We have our workload in the cloud, and we take the data from the workload, put it in a data lake, and then analyze it. We keep track, build down anomalies, and so on.
I use Elastic more for monitoring integration. For instance, I have OpenShift tools implemented in my company, and I have some workloads to integrate, expose APIs, and perform transformations from a source to the target application. I am using Elastic to monitor integration capabilities and track messages.
Most of the time, we use it for security, cyber security, and monitoring tools. We add monitoring to it, mostly on-premises. It won't be on the cloud.
We use the solution to collect logs. It also helps us with application performance monitoring. We use it for centralized logs and visualizing them with Grafana.
Our clients use the product for monitoring and alerting.
As we have access to all the features offered by Elastic Observability, we utilize it for APM, to provide support and manage our infrastructure, and even leverage it for our CRM needs.
We use the product to monitor our infrastructure.
We use Elastic Observability for APM, basically. Right now, it is used only for application performance monitoring. In short, it is only the APM module that Observability is looked upon for by all our customers.
We use Elastic Observability for system monitoring, server monitoring, and application monitoring. I'm working on a project wherein I use the solution for capacity planning.

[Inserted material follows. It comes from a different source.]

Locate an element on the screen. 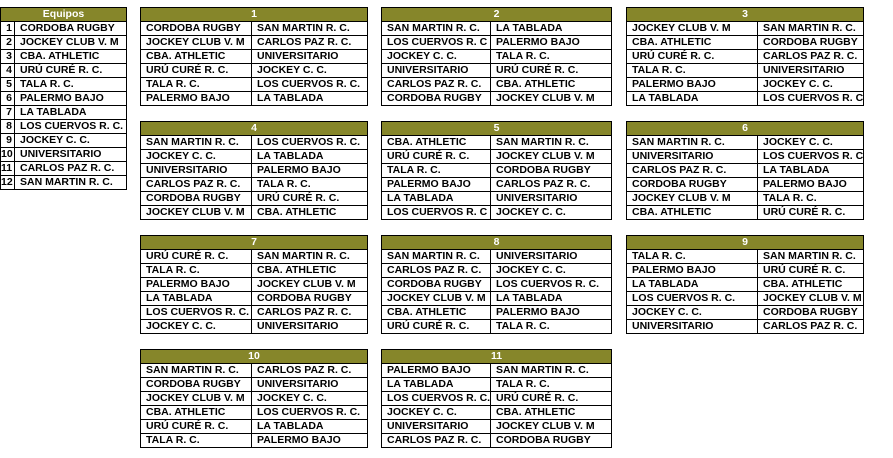  team-name: JOCKEY CLUB V. M is located at coordinates (70, 42).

We are using Elastic Observability for monitoring.
We usually use the solution in our production environment to monitor production on Rancher. I'm a DevOps engineer.

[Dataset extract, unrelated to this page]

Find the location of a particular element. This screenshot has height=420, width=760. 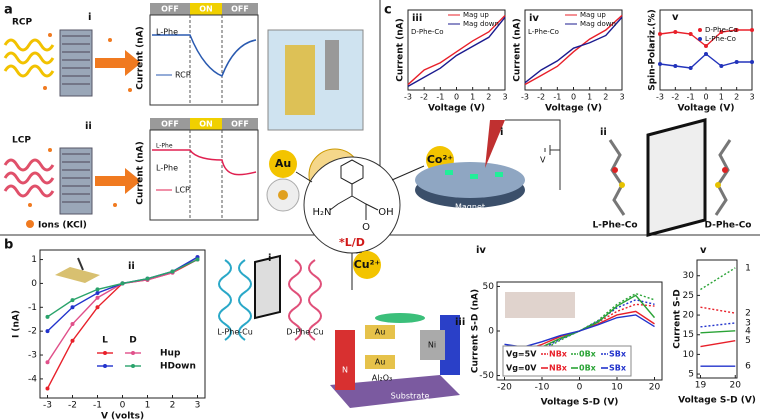

legend-header: L is located at coordinates (105, 341).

I use this product in projects that we do for other companies. We use the most updated version of the solution. We're using Elastic to get information for several points of observability and several projects and solutions. We're using it broadly in lots of systems. For each solution, we're defining the observability points and the data we want to capture in each point. We're deploying Elastic as the tool to capture the data in each of these points in these transactions, and then putting that in the database. It allows us to analyze not only the number of transactions and quantities, but also the business content of each payload of the transactions in order to have business KPIs, not just technical KPIs. We have more than 300 data capture points in several systems. This has been used by an IO monitoring team. We have two types of users: technical guys that are monitoring the stability of the systems where this tool is used, to see if we are having issues on the operation. This is the IO management team, and there are around 40 users. The second category is people related to business that are actually using this to capture business information, like the amount of transactions, credit sales, the average value of each operation, and things like that. In that sense, there are about 100 people looking at business dashboards. The use is much heavier with the first group. They are tuning systems and deploying new data capture points, etc. Although there are more people in the second group, they are using it more to get the information and use it for tech and business decisions, but they are not heavy users in that sense.
We are using Elastic APM primarily for central logging.
We basically use Elastic APM for our metrics to look at our performance. Whenever people say that there's a latency of more than a certain amount, then we just open this APM and see why exactly the latency is high. We can choose that data set, and then we can go deeper.
We use it for monitoring the application performance and development.
The primary use case for our organization is handling login events. We also utilize it for some big data use cases.